Chemotherapy: Patients firstly receive an escalating dose of weekly nab-paclitaxel starting at 10 mg/m² up to 70 mg/m², Patients secondly receive weekly cisplatin (40 mg/m²). Treatment repeats every week until the disease recurrence or unacceptable toxicity, death or begin a novel therapeutic. Concurrent chemotherapy is a weekly regimen during radiotherapy. Patients will complete at least 4 cycles of concurrent chemoradiotherapy, until the MTD appeared.

Radiation therapy: Patients also receive pelvic radiation therapy once daily (Monday-Friday) for a total of 28 fractions and intracavitary brachytherapy twice a week for a total 5 fractions. Complete radiotherapy within 55 days. (ClinicalTrials.gov Identifier: NCT04017377)

This study was initiated in September, 2019, and enrollment ended in October, 2021. Eighteen patients with stage ⅠB2-ⅣA cervical cancer were enrolled in this study. Five levels of nab-paclitaxel were studied with three, three, three, six and three patients enrolled, respectively. The MTD of nab-paclitaxel was found at 50 mg/m²/week. At level 4, 1 patient experienced DLT because of grade 3 right upper extremity edema. At level 5, two DLTs (grade 3 rash and grade 3 perineal edema) were observed in two patients. Other major side effects included leukopenia, neutropenia, hypochromia, fatigue and nausea.
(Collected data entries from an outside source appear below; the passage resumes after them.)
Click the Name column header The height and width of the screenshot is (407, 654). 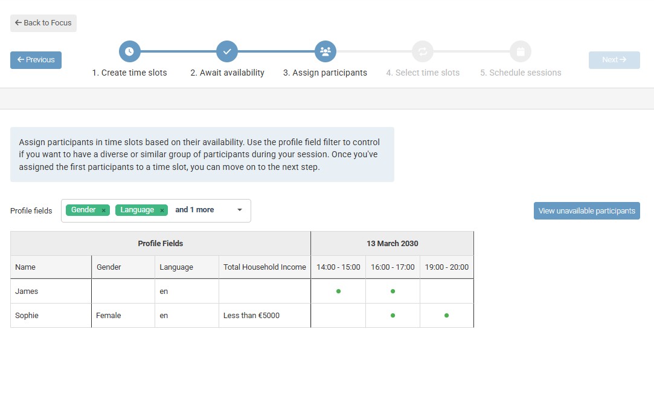pyautogui.click(x=25, y=267)
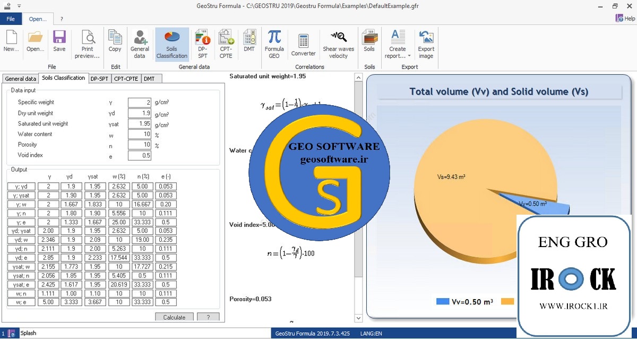
Task: Expand the Create report dropdown
Action: [x=409, y=56]
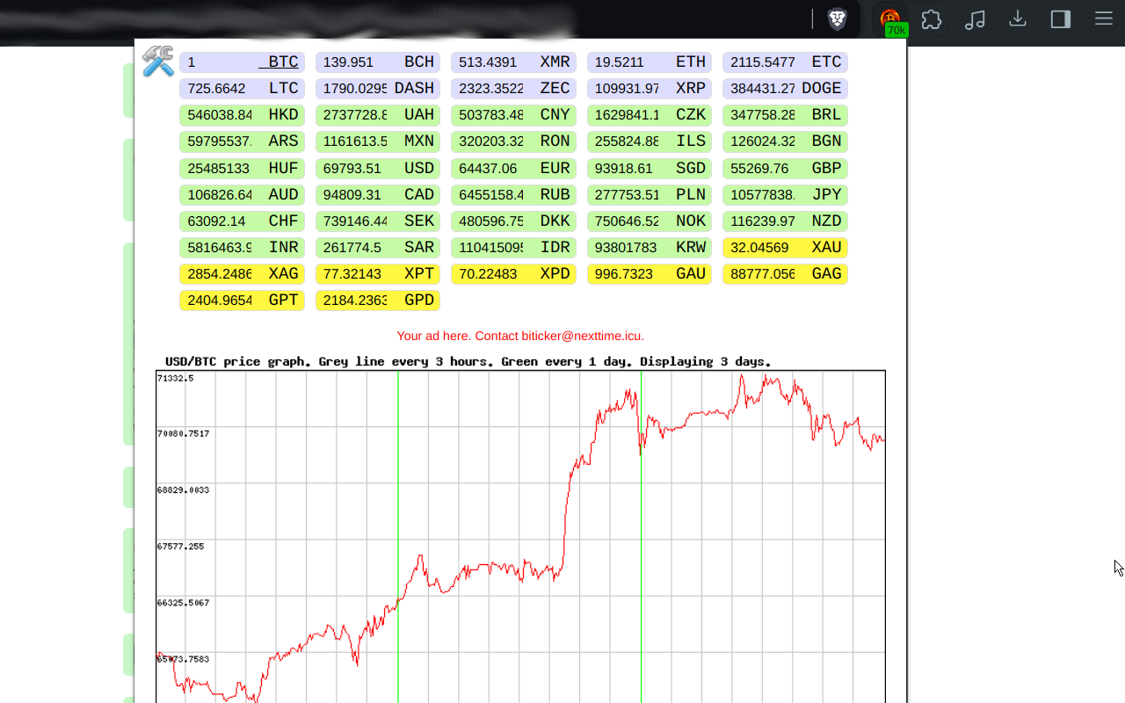Click the GPD currency cell
Viewport: 1125px width, 703px height.
click(378, 301)
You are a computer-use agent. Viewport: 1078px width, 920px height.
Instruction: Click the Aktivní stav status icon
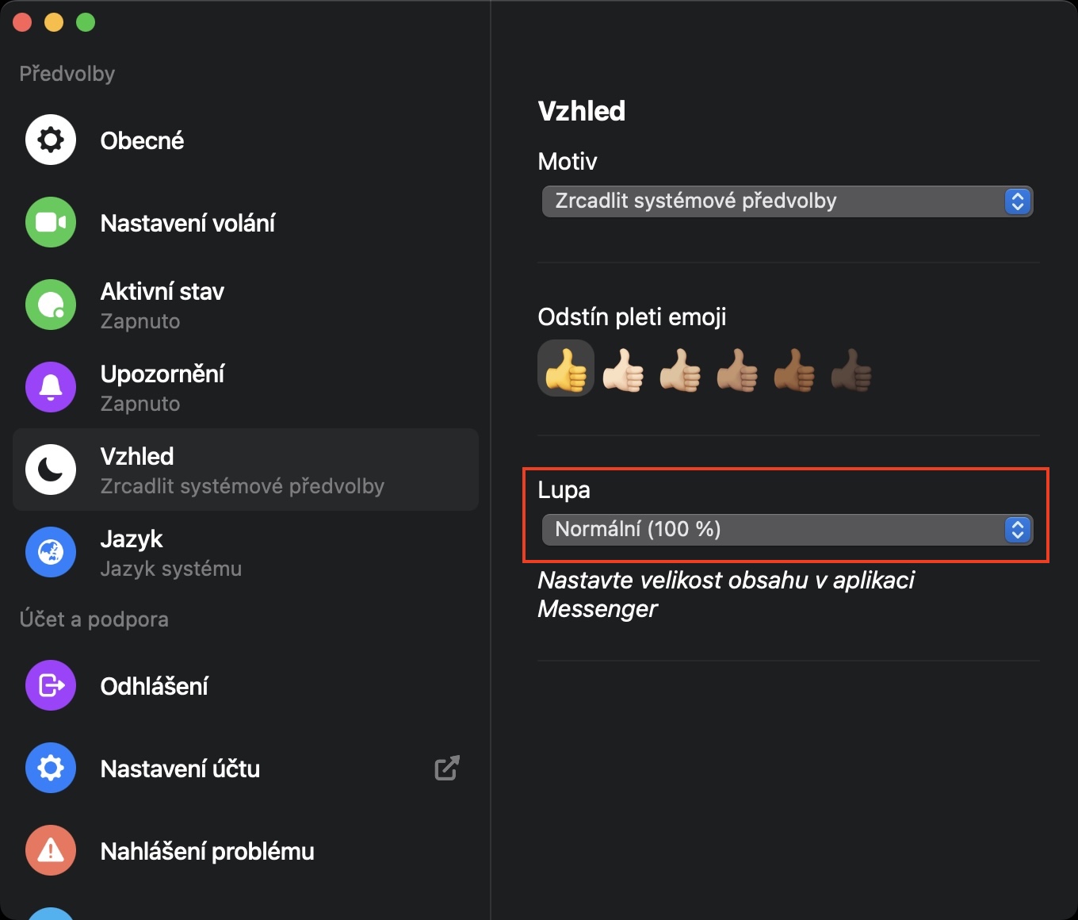(51, 305)
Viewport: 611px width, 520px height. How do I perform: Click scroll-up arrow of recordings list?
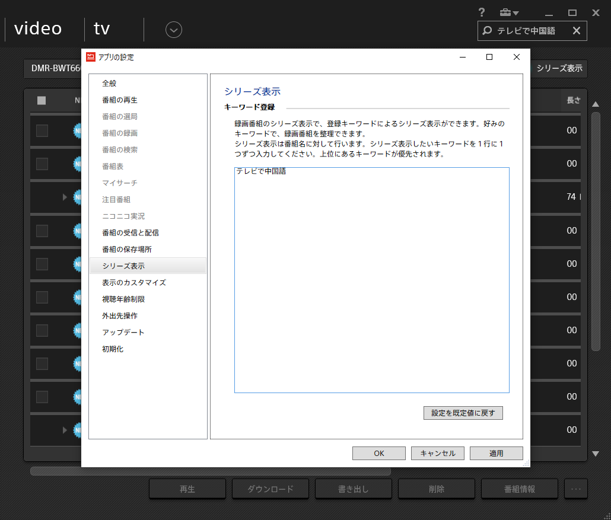(x=596, y=103)
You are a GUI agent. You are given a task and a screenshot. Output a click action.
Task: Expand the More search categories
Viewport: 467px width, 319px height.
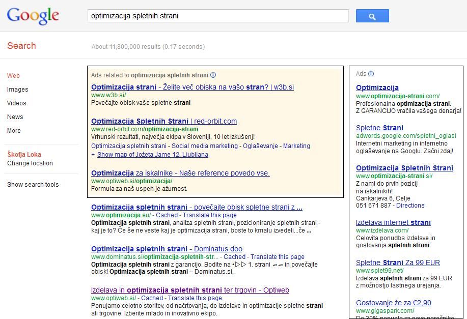click(14, 131)
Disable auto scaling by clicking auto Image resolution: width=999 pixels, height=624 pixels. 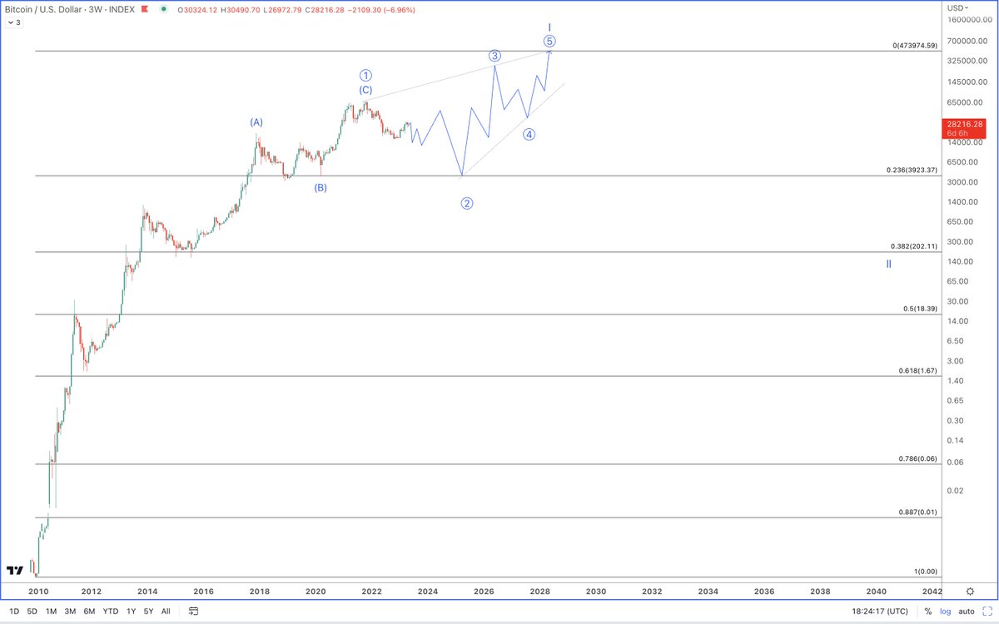click(x=967, y=612)
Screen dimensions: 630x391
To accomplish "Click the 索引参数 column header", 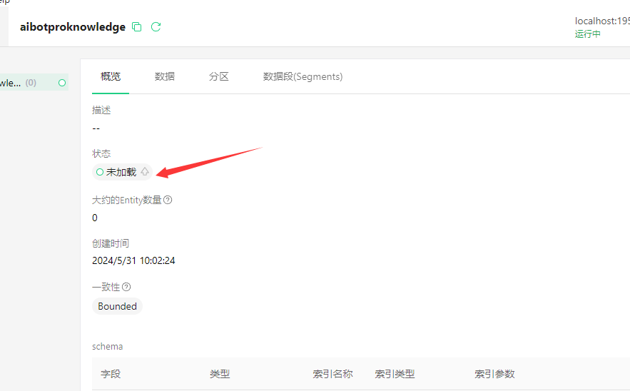I will (494, 374).
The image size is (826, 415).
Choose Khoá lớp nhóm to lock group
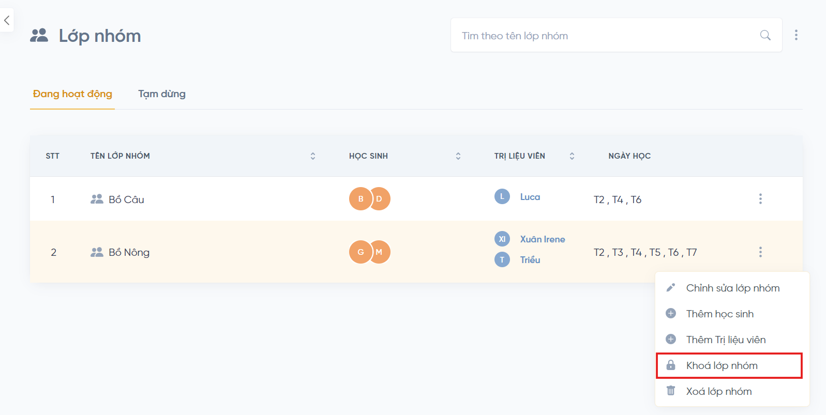[722, 366]
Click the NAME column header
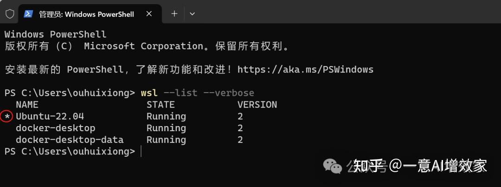This screenshot has height=187, width=501. tap(27, 105)
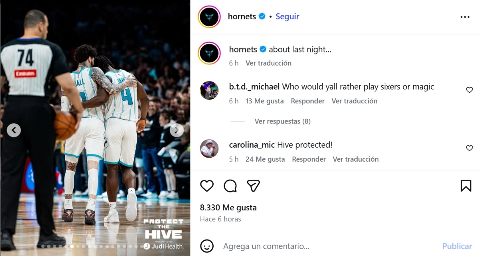
Task: Open the three-dots more options menu
Action: point(465,17)

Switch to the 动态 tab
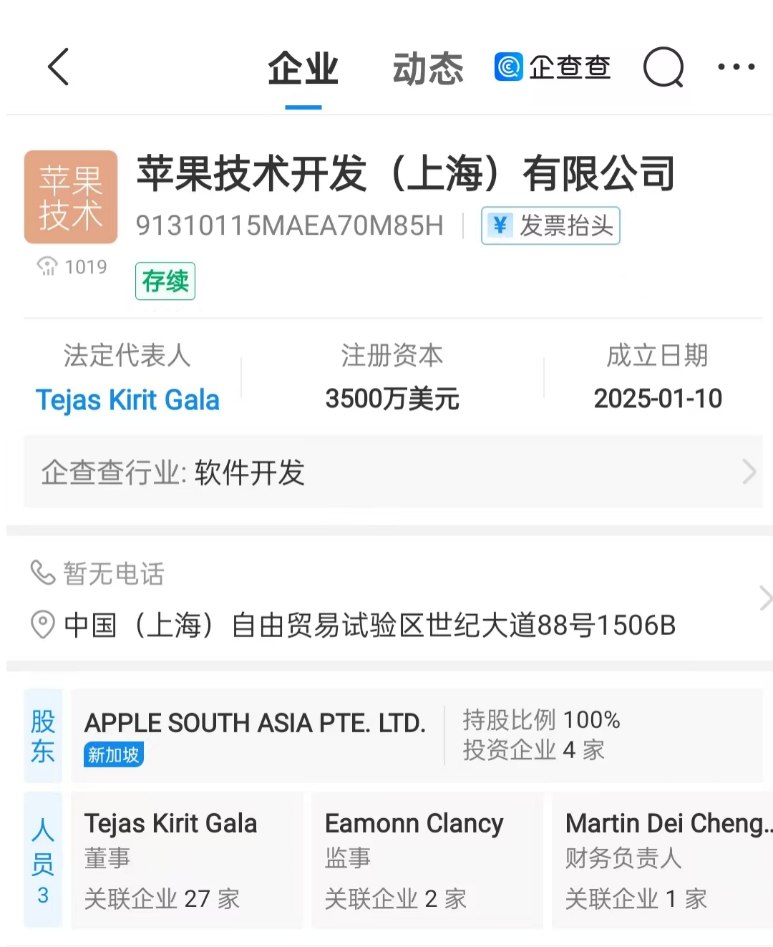[x=428, y=69]
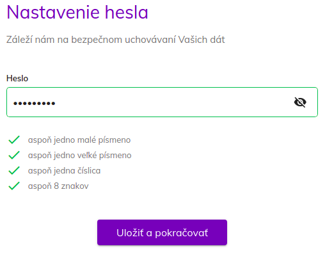
Task: Select the text aspoň jedno malé písmeno
Action: (x=79, y=140)
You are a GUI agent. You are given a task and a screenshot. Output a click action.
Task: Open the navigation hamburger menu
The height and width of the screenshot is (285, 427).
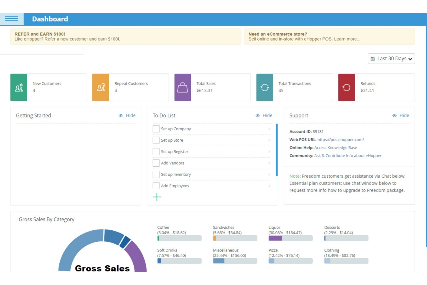point(11,18)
Sixteen patients were evaluable for response: two complete and fourteen partial responses were obtained with an overall response rate of 100%.

      Based on the results obtained from this study, weekly administration of 50 mg/m² nab-paclitaxel when associated to cisplatin 40 mg/m²/week and concurrent radiotherapy can be considered a tolerable and safe dose for the treatment of locally advanced cervical cancer.